■ TASK DATA:

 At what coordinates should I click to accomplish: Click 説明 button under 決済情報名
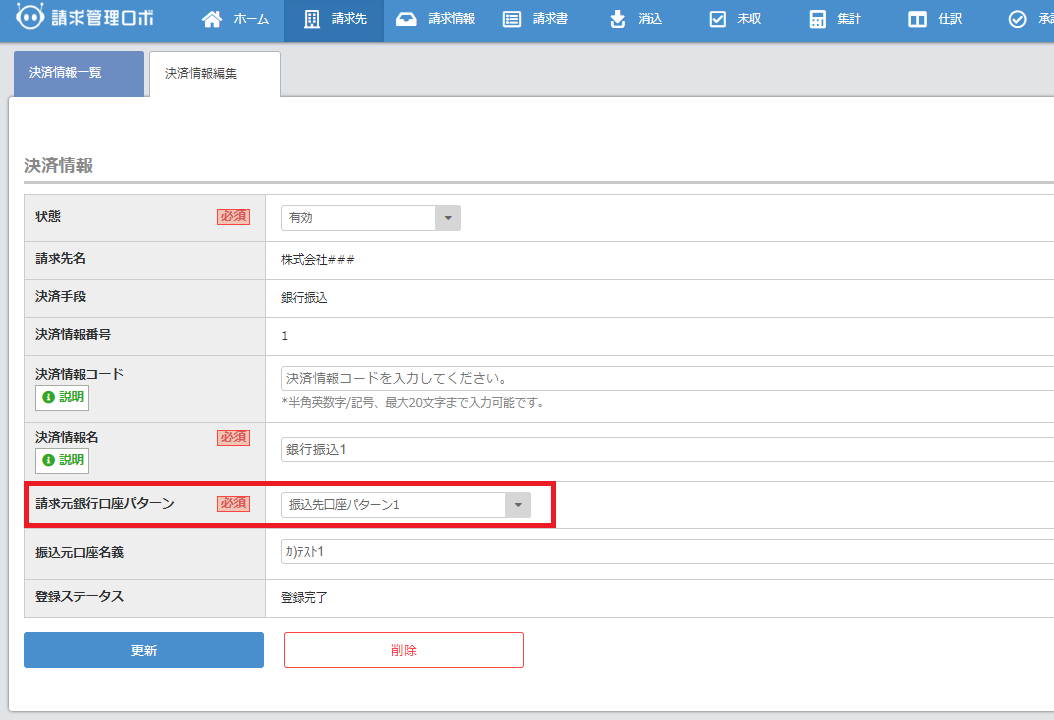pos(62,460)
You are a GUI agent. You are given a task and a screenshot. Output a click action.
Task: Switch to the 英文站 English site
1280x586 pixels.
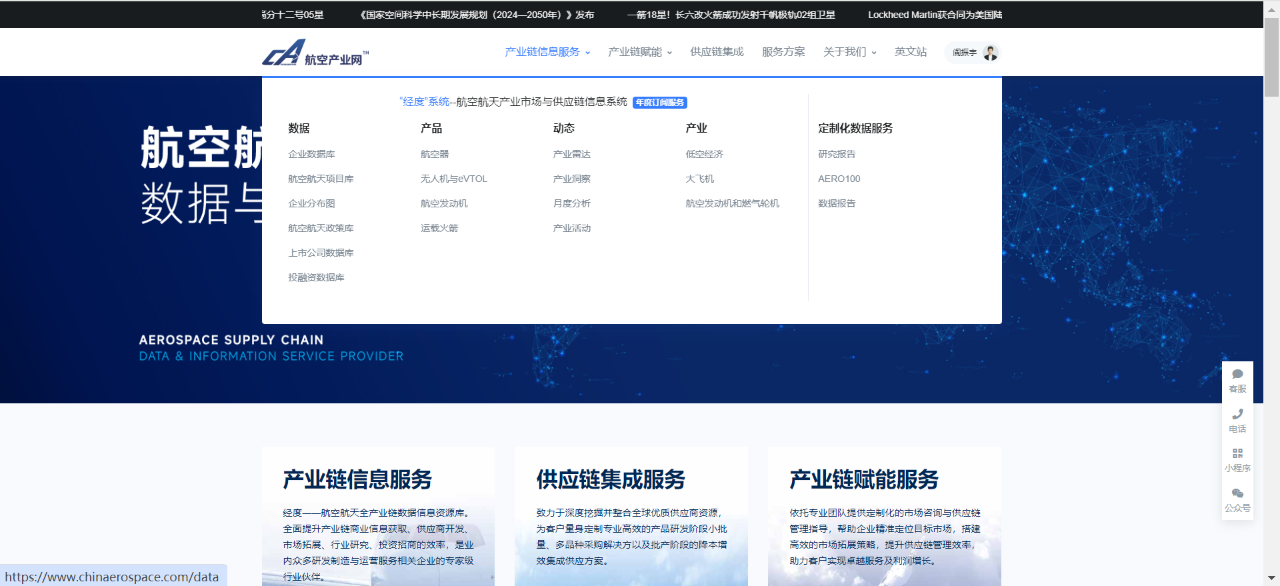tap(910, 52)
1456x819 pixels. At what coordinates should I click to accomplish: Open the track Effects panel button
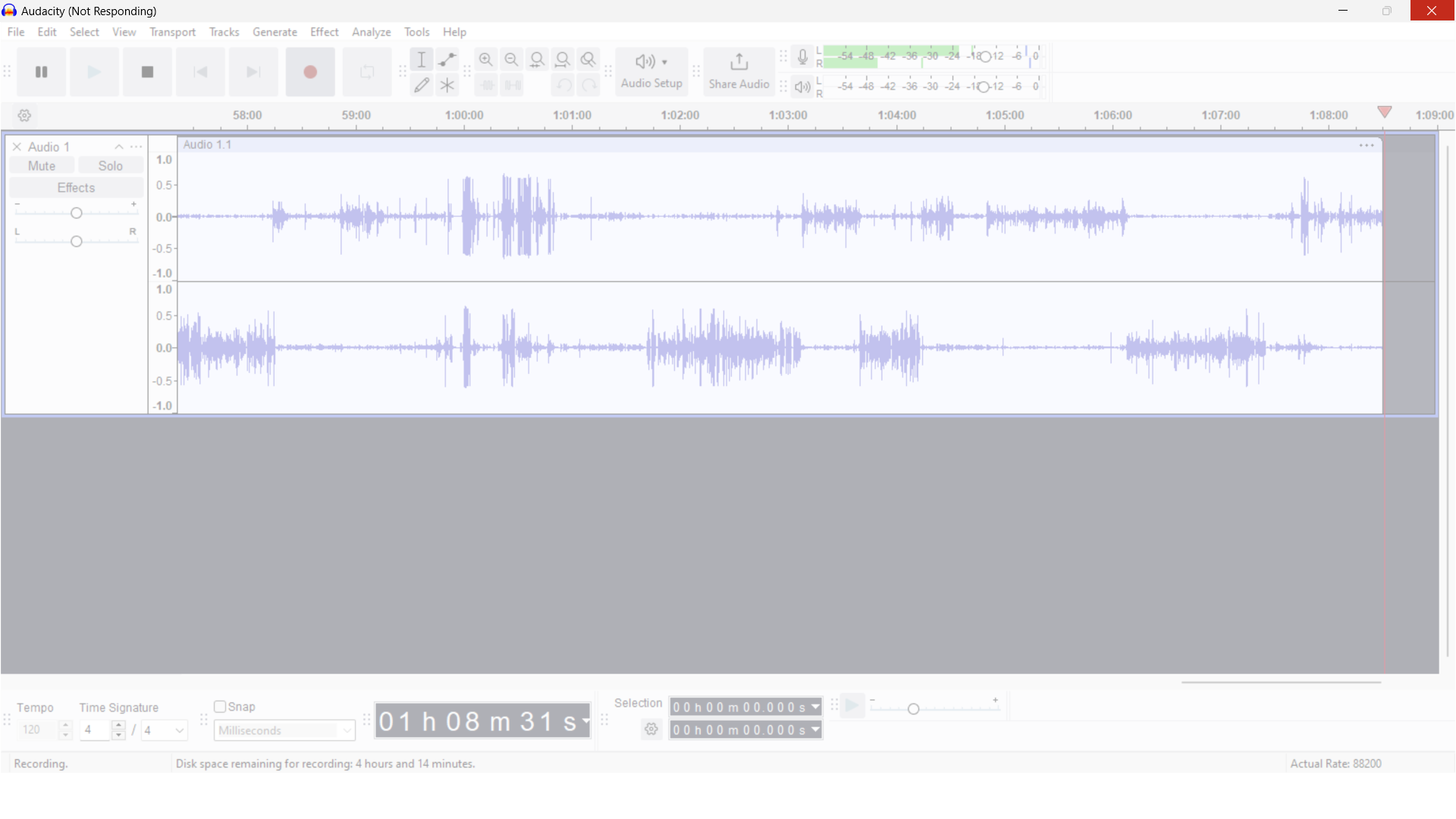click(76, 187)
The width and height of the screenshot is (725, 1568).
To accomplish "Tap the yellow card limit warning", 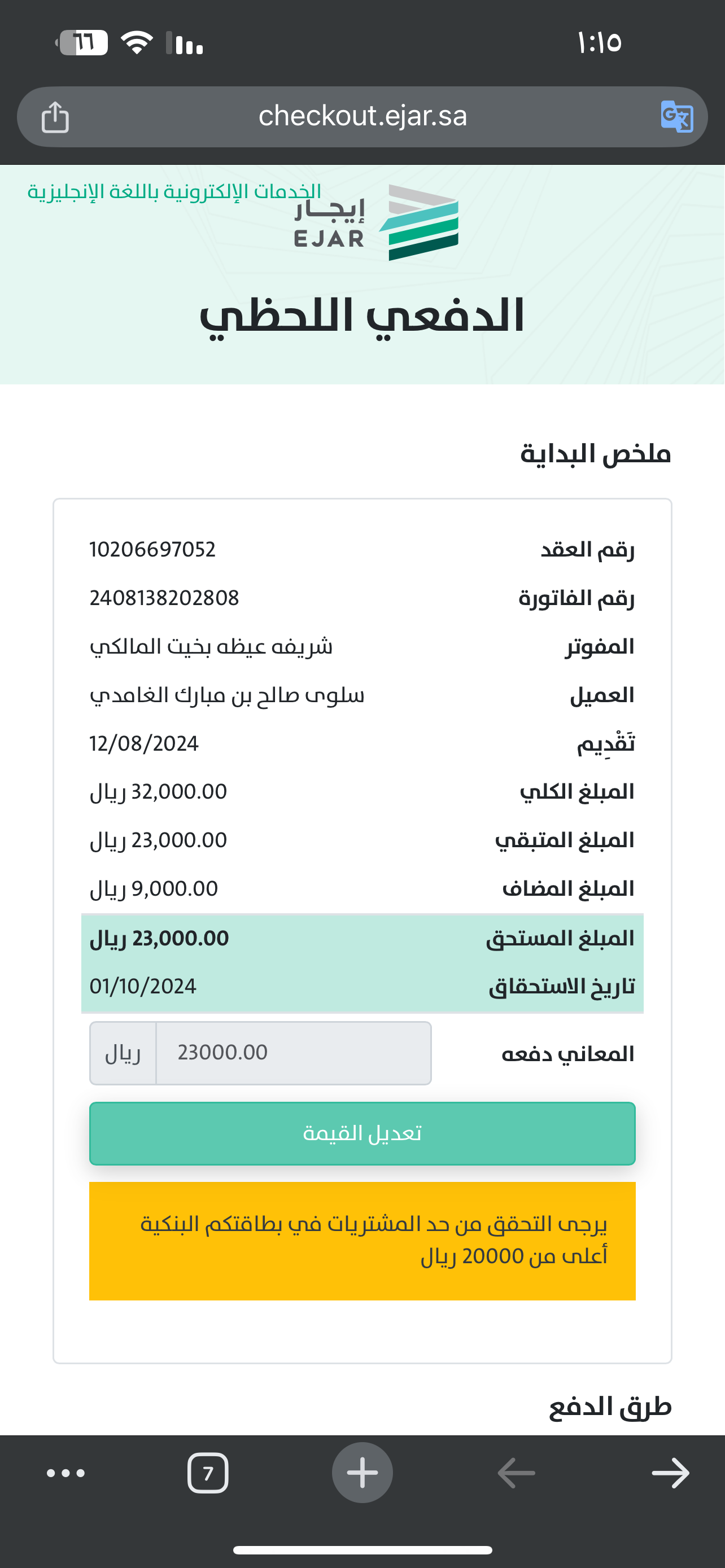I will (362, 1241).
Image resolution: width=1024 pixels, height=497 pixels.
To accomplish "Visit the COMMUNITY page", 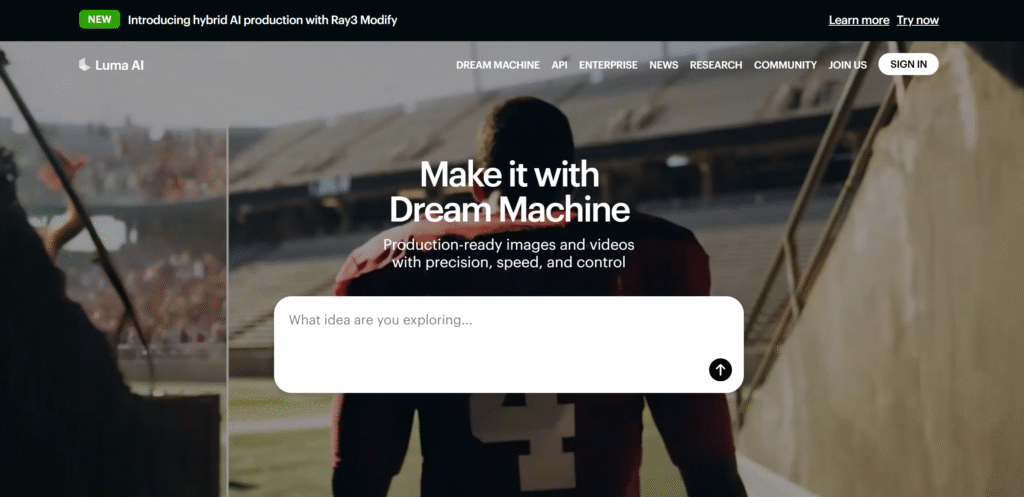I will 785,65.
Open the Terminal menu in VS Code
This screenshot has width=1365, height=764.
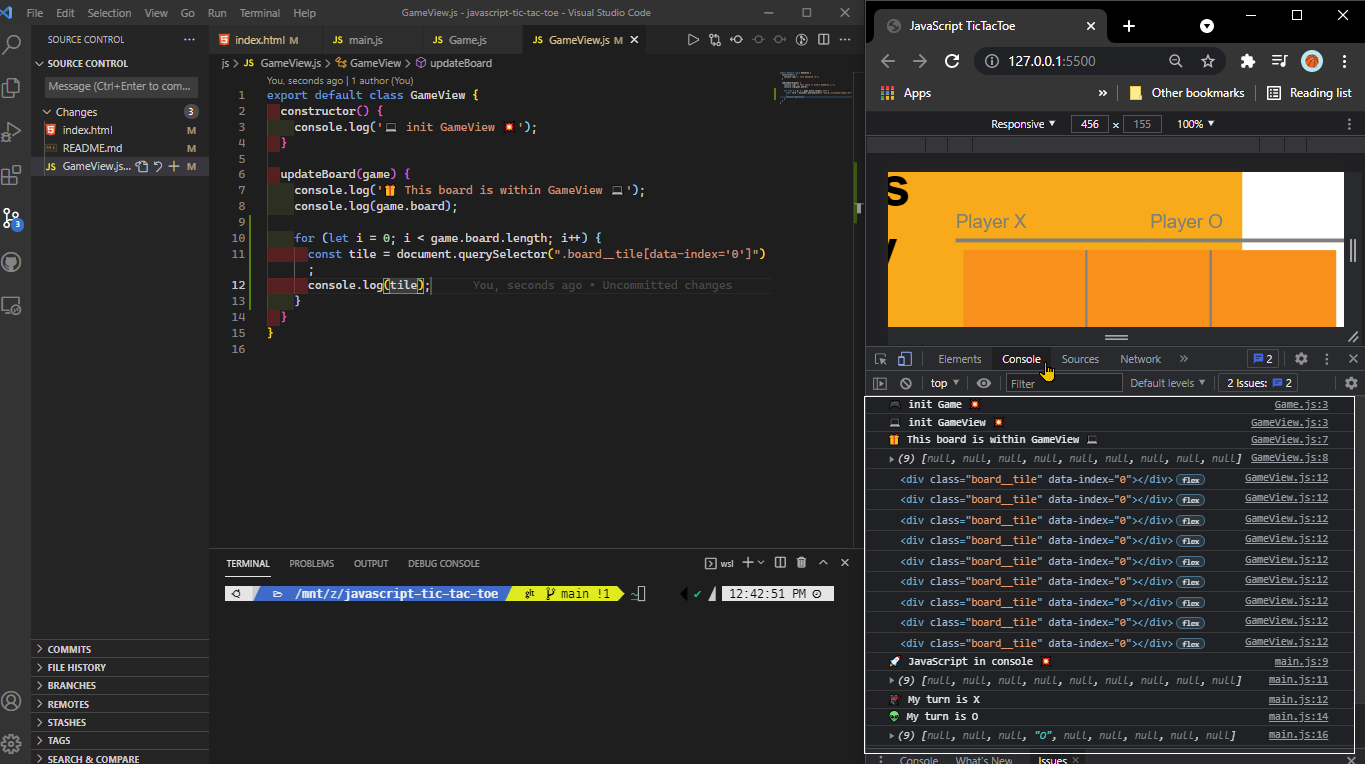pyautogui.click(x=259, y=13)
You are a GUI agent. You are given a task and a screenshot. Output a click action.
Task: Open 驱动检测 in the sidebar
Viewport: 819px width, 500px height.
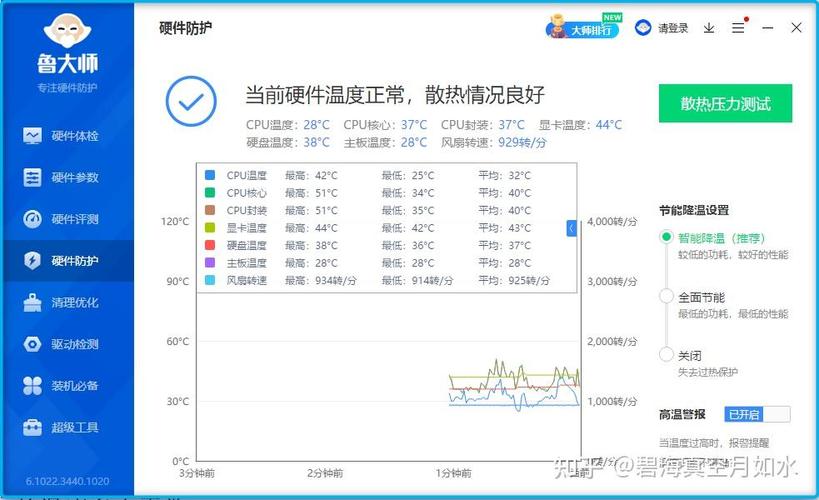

■ YOUR INSTRUCTIONS:
Can you put the lines above, from the start of the rows through the line containing "click(76, 187)", both included, into a JSON list of strings with one string per line, skipping blank lines and leaving out the pictures?

■ COMPLETE OUTPUT:
[
  " At what coordinates should I click to accomplish: Click 説明 button under 決済情報名",
  "pos(62,460)",
  "You are a GUI agent. You are given a task and a screenshot. Output a click action.",
  "Task: Switch to the 英文站 English site",
  "1280x586 pixels.",
  "tap(910, 52)",
  "1456x819 pixels. At what coordinates should I click to accomplish: Open the track Effects panel button",
  "click(76, 187)"
]